Evalyn Bair is a 2023 graduating Art History and Spanish double major with a minor in Cinema Studies. After transferring to NYU in the midst of a global pandemic, she decided to leverage the instability of the world and take advantage of every opportunity the unique school and city has to offer. She has worked at a variety of New York City cultural institutions, such as Neal Meltzer Fine Art, Washington Square Park Conservancy, and American Ballet Theatre (current). Also very involved on campus, Evalyn is the NYU Grey Center Art History Library proctor, studied abroad at NYU Madrid in the fall of 2022 (Peer Mentor Fellowship), and wrote a Senior Honors thesis in the Department of Spanish and Portuguese on Spanish national identity with regard to the Prado Museum and Las Meninas (for which she received DURF funding twice over for, as well as receiving the titles of 2021 Seena and George Silbert Research Scholar and 2022 Robert A. Fowkes Research Scholar). Evalyn will also be awarded the Faculty Choice Award from the Department of Art History upon graduation. She is passionate about and involved in the performing arts, and had the lead role in a SAG film over the summer of 2022, to be released fall 2023.

Manuel Barrós (Lima 1993) holds a degree in Sociology from the Pontificia Universidad Católica del Perú. He has published the collection of poems Tantalizing (La Apacheta Editores, 2022) and the essay La luz misma. Traducir a Cecília Meireles en el Perú (Fondo Editorial UCSS, 2023). He is the co-author of Un grito a la tierra. Arte y revolución en Chaski (Cusco, 1972-1974) (Instituto de Estudios Peruanos, 2022). He has translated the work of various writers and poets in journals, and also A bandeja de Salomé / La bandeja de Salomé (Caos e Letras, 2022) by Adriane García; and with Óscar Limache, Doze noturnos da Holanda / Doce nocturnos de Holanda (Ediciones Andesgraund, 2016; 2018) by Cecília Meireles, and Na pata do cavalo há sete abismos / En la pata del caballo hay siete abismos (La Apacheta Editores; Editorial Cronos, 2021) by Clarissa Macedo.
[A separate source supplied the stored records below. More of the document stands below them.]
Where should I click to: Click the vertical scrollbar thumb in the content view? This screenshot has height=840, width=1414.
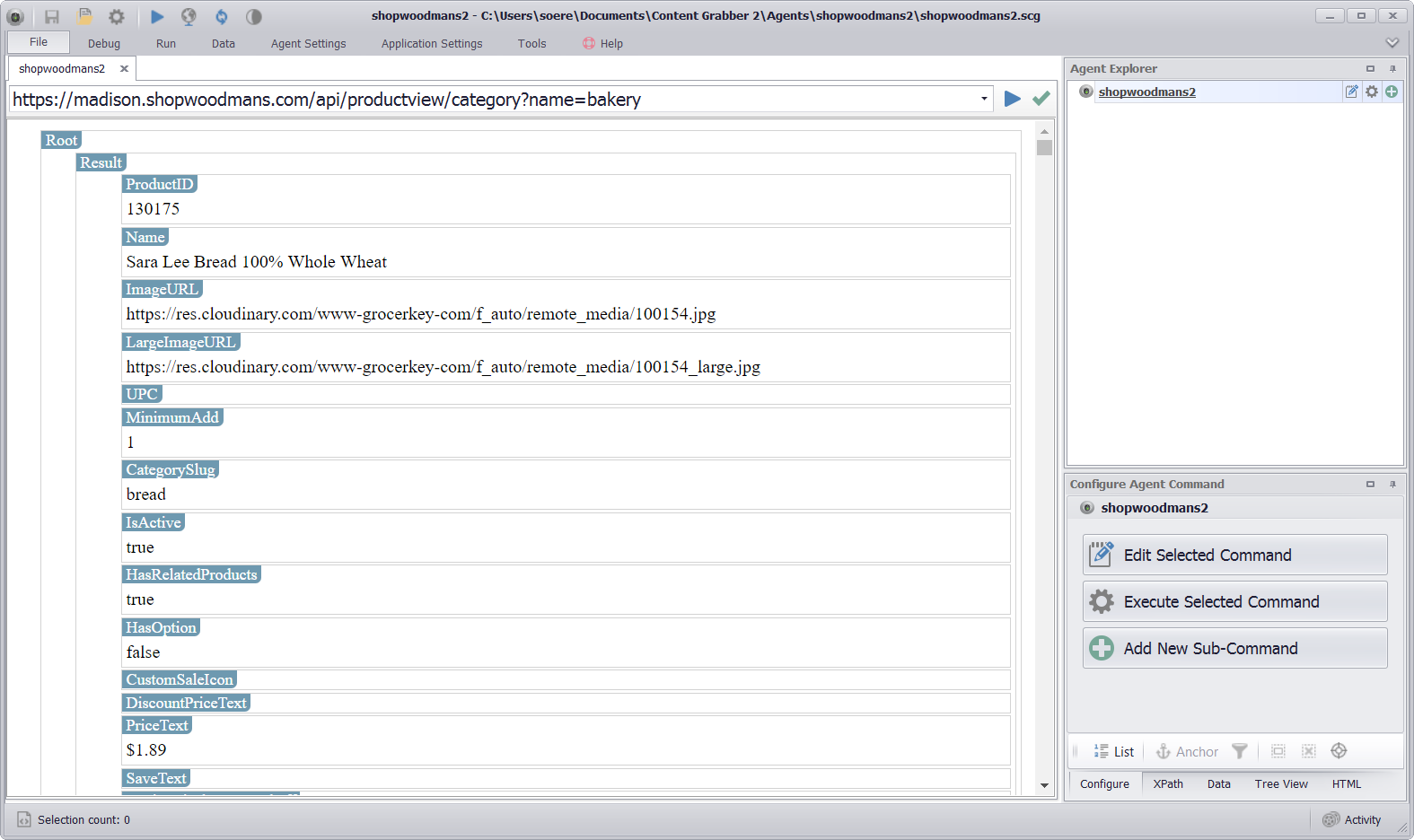pos(1044,148)
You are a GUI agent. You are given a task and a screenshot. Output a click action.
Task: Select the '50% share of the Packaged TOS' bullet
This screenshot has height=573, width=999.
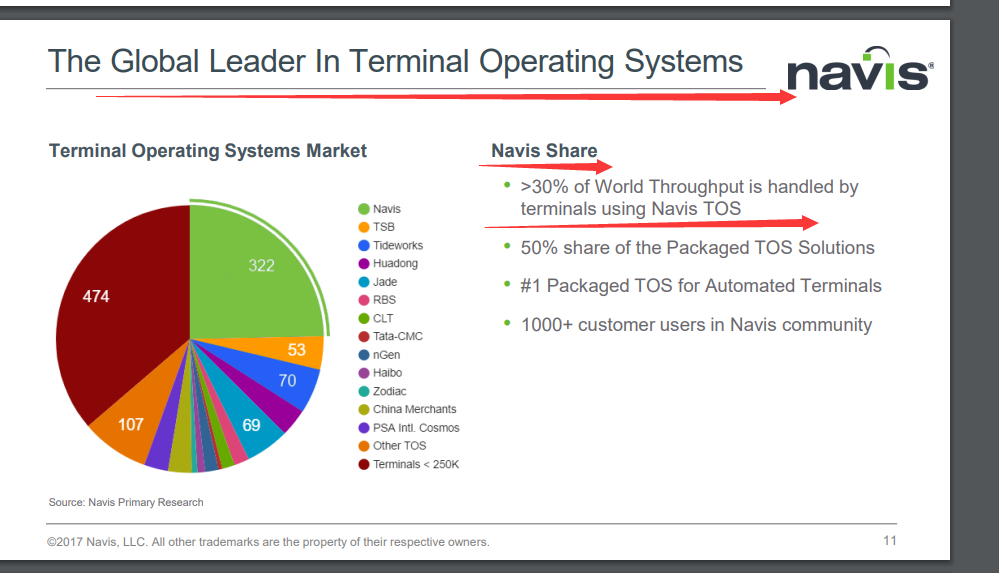[697, 248]
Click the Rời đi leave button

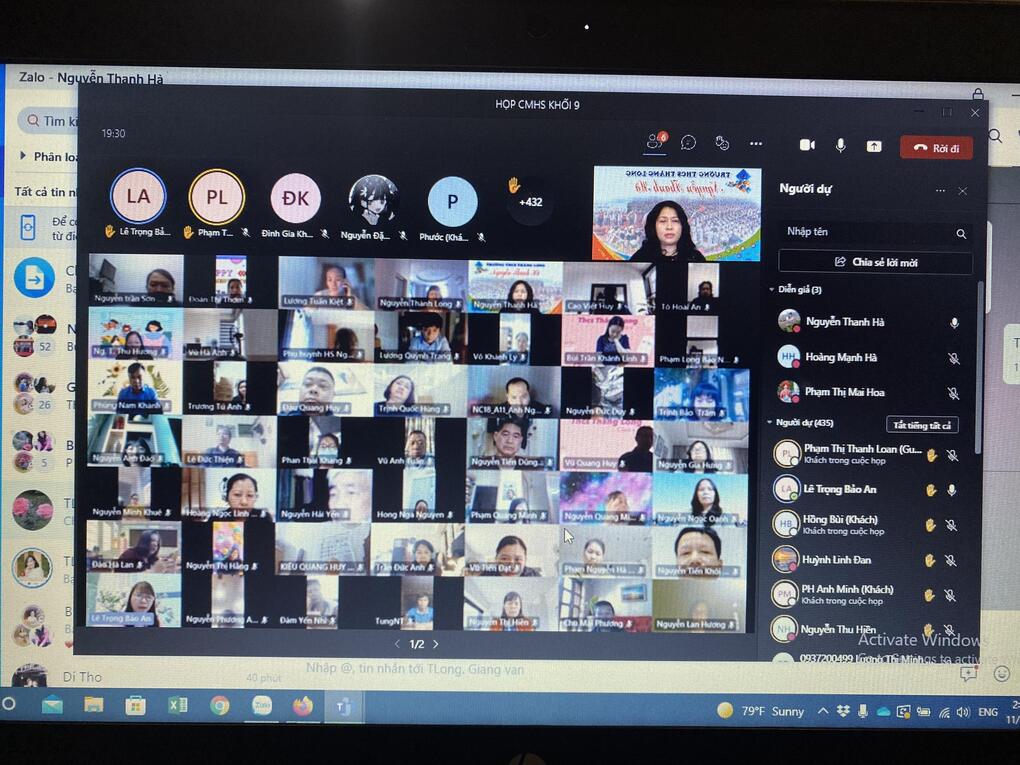click(x=936, y=148)
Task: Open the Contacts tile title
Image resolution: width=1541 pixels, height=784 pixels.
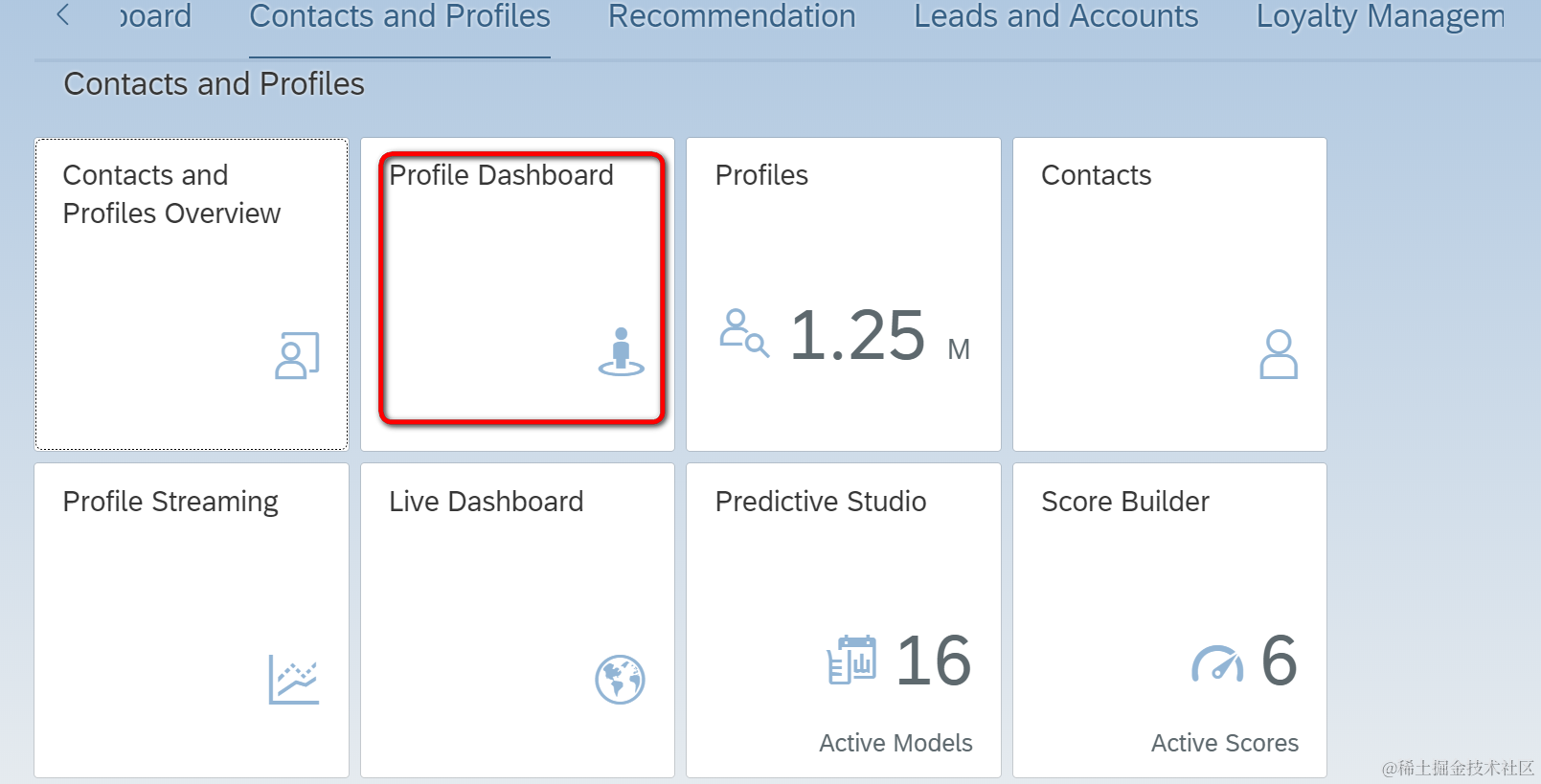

He works on the development and implementation of cultural policies related to the book industry and the promotion of reading. Contact: mfbarrosa@gmail.com

Mario Bellatin has already gained a status as one of the greatest living Mexican writers. Bellatin, who has been called “controversial,” “a cult writer,” and an “eccentric public figure,” is the author of dozens of intricate, compelling, and absolutely unique novels that have won numerous international literary awards, including the José Donoso Ibero-American Literature Prize, the Premio Xavier Villaurrutia, the Premio Nacional de Literatura Mazatlán, the Barbara Gittings Literature Award, the Antonin Artaud Award, and the José María Arguedas Prize. Bellatin’s works have been translated into 21 languages. Previous books published in English include Beauty Salon, The Large Glass, Shiki Nagaoka: A Nose for Fiction, The Transparent Bird’s Gaze, and Jacob the Mutant. He lives in Mexico City.

Iván Brea is a Dominican-Nicaraguan-American undergraduate student (senior) from El Paso, Texas studying politics & Spanish and Portuguese with a minor in Social and Public Policy at New York University. Profoundly focused on the concept of justice and its implications on the marginalized, he has interned and volunteered at a variety of nonprofits and is involved in many political, cultural, and social extracurriculars at NYU such as Latinos Unidos Con Honor y Amistad (LUCHA), where he currently serves as president. His academic work focuses on 20thand 21st- century Mexican and Greater Mexican literary, film, and cultural studies. Other research interests include border and migration studies, representations of religion, and postcolonial theory. Starting in the fall of 2023, he will be pursuing a Master of Philosophy degree in Latin American Studies at the University of Cambridge in the United Kingdom.

Mina Chen, or legally called Chen Xiyu, is currently studying as a freshman in NYU CAS. She is a Shanghainese with a passion for literature, art, and travel. Originating from her passion, Mina led the production of the documentary “Petrichor” and is currently working as a digital transcriber to help the Smithsonian Institution maintain, preserve, and disseminate their collections. She is also active on the Internet as a freelance author and translator, with past works including “Oak Snow” and “Bluebells”; and is currently working on a translation of Wang Zengqi’s work.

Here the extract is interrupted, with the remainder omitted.